Defend the Realm -- The Authorized History of M15 by Christopher Andrew, Knopf '09, stated First U.S. Edition, $40, 1032 pages, ISBN #0307263630. Index, bibliography, source notes, grouping of b&w glossy images, other b&w images sprinkled through text.
So secretive is Britain's Security Service, writes historian Christopher Andrew, that when Rab Butler was appointed Home Secretary with responsibility for the Security Service in 1957, he didn't even know where its headquarters was located. On the centennial of this historically-clandestine organization, an independent historian "describes the distinctive ethos of M15, how the organization has been managed, its relationship with the government, where it has triumphed, and where it has failed."

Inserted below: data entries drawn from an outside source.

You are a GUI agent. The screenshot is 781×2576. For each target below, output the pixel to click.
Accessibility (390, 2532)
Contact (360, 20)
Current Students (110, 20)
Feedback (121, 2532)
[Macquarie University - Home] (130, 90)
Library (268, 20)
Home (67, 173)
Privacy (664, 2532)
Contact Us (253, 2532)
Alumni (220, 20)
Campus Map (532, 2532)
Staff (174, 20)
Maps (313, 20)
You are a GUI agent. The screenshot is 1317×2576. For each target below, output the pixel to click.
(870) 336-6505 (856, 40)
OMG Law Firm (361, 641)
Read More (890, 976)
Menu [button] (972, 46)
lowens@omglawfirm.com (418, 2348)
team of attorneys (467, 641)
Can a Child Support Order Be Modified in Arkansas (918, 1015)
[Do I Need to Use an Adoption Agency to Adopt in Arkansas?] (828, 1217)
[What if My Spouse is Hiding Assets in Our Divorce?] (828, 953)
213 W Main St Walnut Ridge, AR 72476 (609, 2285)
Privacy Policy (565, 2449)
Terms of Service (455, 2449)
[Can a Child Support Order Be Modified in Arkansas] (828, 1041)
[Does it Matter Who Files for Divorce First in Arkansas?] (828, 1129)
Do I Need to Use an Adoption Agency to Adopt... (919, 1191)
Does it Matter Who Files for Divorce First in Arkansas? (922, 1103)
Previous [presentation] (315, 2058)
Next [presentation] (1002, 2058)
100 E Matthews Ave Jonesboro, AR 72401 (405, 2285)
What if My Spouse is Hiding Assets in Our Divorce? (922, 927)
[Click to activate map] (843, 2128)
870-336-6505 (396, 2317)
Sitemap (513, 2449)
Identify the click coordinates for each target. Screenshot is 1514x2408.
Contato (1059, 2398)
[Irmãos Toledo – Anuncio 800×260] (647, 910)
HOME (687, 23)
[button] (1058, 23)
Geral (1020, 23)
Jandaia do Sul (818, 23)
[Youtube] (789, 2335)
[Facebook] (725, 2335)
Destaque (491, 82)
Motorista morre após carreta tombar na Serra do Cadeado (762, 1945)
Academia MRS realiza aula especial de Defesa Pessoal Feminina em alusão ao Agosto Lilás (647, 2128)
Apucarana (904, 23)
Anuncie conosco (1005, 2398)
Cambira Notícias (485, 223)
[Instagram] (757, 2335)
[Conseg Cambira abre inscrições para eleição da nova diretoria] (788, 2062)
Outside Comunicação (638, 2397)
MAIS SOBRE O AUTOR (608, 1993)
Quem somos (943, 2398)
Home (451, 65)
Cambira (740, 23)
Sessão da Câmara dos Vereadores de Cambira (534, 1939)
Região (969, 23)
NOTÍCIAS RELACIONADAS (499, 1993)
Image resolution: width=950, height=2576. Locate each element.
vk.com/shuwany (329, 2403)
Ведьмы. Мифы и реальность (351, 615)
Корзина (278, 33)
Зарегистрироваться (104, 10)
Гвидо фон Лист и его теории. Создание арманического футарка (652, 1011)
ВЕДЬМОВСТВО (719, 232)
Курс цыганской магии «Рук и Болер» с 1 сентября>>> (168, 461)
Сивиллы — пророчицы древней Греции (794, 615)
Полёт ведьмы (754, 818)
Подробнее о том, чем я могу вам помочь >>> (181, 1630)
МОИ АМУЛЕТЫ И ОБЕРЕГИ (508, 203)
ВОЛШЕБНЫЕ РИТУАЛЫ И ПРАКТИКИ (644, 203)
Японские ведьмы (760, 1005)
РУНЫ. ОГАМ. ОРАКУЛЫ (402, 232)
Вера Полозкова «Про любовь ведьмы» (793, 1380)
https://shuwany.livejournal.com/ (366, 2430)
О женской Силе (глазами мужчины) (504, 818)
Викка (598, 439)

In the course of its 1,032 pages, this landmark book recounts "how it (M15) was so astonishingly successful in turning German agents during the Second World War; and that it had much greater roles than has hitherto been realized during the end of Empire and in responding to recurrent fears by successive governments (both Conservative and Labour) of Cold War Communist subversion."
Here's a brief sampling:
"For most of its history the Security Service (M15) has seemed to outsiders a deeply mysterious organization. Successive governments intended it to be so. The Service, like the rest of the intelligence community, was to stay as far from public view as possible. The historian Sir Michael Howard declared in 1985: 'So far as official government policy is concerned, the British security and intelligence services do not exist. Enemy agents are found under gooseberry bushes and intelligence is brought by the storks.' The past as well as present of the Security Service remained officially taboo. Even at the end of the Cold War, staff could scarecely have imagined that the Service would mark its hundredth birthday in 2009 by publishing this Centenary History."
Andrew is professor of modern and contemporary history, and former chair of the faculty of history at Cambridge University. He has written 14 previous books, including a number of groundbreaking studies on the use and abuse of secret intelligence in modern history.